We formulate prototypical contrastive learning as an Expectation-Maximization (EM) algorithm, where the goal is to find the parameters of a Deep Neural Network (DNN) that best describes the data distribution, by iteratively approximating and maximizing the log-likelihood function. Specifically, we introduce prototypes as additional latent variables, and estimate their probability in the E-step by performing $k$ -means clustering. In the M-step, we update the network parameters by minimizing our proposed contrastive loss, namely ProtoNCE. We show that minimizing ProtoNCE is equivalent to maximizing the estimated log-likelihood, under the assumption that the data distribution around each prototype is isotropic Gaussian. Under the EM framework, the widely used instance discrimination task can be explained as a special case of prototypical contrastive learning, where the prototype for each instance is its augmented feature, and the Gaussian distribution around each prototype has the same fixed variance.
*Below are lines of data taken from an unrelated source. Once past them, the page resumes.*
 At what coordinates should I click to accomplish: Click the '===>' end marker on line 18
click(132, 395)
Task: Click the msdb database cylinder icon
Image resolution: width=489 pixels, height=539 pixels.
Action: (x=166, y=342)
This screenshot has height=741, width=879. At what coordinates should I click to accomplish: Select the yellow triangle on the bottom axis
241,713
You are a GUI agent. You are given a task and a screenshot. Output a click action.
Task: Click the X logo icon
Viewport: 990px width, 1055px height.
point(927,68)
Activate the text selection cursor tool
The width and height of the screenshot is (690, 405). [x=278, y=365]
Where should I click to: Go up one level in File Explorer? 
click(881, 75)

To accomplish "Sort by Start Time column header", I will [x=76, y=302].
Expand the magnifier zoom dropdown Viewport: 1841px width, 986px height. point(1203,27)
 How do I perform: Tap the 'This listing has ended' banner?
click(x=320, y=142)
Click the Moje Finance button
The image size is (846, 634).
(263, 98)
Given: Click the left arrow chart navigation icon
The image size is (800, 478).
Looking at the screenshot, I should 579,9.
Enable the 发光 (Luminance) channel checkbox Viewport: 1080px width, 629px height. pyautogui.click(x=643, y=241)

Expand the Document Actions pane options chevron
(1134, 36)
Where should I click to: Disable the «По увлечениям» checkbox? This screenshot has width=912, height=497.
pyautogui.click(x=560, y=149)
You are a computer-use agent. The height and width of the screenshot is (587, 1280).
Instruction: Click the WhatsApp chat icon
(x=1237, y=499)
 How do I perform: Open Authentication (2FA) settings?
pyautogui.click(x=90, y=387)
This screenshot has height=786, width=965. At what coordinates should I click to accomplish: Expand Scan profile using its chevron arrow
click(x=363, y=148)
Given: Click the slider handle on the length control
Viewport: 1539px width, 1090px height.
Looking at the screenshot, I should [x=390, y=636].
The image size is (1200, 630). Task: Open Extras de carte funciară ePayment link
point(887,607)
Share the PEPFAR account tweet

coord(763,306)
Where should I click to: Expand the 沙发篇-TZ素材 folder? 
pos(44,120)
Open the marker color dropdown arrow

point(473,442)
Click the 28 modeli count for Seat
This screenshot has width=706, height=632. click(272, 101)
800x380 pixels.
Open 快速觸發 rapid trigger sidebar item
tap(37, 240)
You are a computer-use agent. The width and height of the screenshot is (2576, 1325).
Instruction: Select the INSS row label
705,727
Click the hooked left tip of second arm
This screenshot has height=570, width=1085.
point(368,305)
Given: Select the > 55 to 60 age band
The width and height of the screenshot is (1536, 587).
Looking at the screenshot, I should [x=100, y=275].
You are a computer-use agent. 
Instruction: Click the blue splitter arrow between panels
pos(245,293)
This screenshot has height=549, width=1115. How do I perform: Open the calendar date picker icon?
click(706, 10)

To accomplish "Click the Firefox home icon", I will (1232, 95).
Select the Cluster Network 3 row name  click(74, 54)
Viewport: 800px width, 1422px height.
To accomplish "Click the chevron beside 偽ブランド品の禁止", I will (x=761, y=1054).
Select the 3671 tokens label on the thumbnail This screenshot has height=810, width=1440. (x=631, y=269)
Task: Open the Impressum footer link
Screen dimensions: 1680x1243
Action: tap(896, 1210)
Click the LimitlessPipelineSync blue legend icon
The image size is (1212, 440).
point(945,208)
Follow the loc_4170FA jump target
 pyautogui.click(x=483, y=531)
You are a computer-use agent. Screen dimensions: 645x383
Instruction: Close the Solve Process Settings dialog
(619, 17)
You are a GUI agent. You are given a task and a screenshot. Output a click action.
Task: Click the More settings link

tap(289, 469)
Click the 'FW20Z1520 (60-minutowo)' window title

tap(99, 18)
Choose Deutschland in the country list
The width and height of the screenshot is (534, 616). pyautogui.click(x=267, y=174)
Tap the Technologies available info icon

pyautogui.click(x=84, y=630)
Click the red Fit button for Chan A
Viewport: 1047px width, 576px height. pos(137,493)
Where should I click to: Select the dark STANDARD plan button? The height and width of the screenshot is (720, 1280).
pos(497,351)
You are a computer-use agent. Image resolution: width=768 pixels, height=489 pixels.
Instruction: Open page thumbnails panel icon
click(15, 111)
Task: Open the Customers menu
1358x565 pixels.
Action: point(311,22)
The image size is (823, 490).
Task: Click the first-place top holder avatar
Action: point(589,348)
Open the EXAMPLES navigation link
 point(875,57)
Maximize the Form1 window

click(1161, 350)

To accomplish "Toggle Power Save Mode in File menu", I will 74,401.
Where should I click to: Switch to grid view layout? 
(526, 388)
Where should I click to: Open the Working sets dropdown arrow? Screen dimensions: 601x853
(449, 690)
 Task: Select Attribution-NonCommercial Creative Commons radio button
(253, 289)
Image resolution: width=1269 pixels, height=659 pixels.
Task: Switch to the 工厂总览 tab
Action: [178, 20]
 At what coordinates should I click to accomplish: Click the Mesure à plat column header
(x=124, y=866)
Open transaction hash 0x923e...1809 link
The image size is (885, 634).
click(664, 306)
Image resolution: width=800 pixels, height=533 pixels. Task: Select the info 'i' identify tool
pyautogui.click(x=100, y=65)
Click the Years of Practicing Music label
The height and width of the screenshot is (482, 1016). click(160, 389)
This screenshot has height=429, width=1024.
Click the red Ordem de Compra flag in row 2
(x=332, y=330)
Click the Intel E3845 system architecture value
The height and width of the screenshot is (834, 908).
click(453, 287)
The contributions of this paper can be summarized as follows:

We propose prototypical contrastive learning, a novel framework for unsupervised representation learning that bridges contrastive learning and clustering. The learned representation is encouraged to capture the hierarchical semantic structure of the dataset.

We give a theoretical framework that formulates PCL as an Expectation-Maximization (EM) based algorithm. The iterative steps of clustering and representation learning can be interpreted as approximating and maximizing the log-likelihood function. The previous methods based on instance discrimination form a special case in the proposed EM framework.

We propose ProtoNCE, a new contrastive loss which improves the widely used InfoNCE by dynamically estimating the concentration for the feature distribution around each prototype. ProtoNCE also includes an InfoNCE term in which the instance embeddings can be interpreted as instance-based prototypes. We provide explanations for PCL from an information theory perspective, by showing that the learned prototypes contain more information about the image classes.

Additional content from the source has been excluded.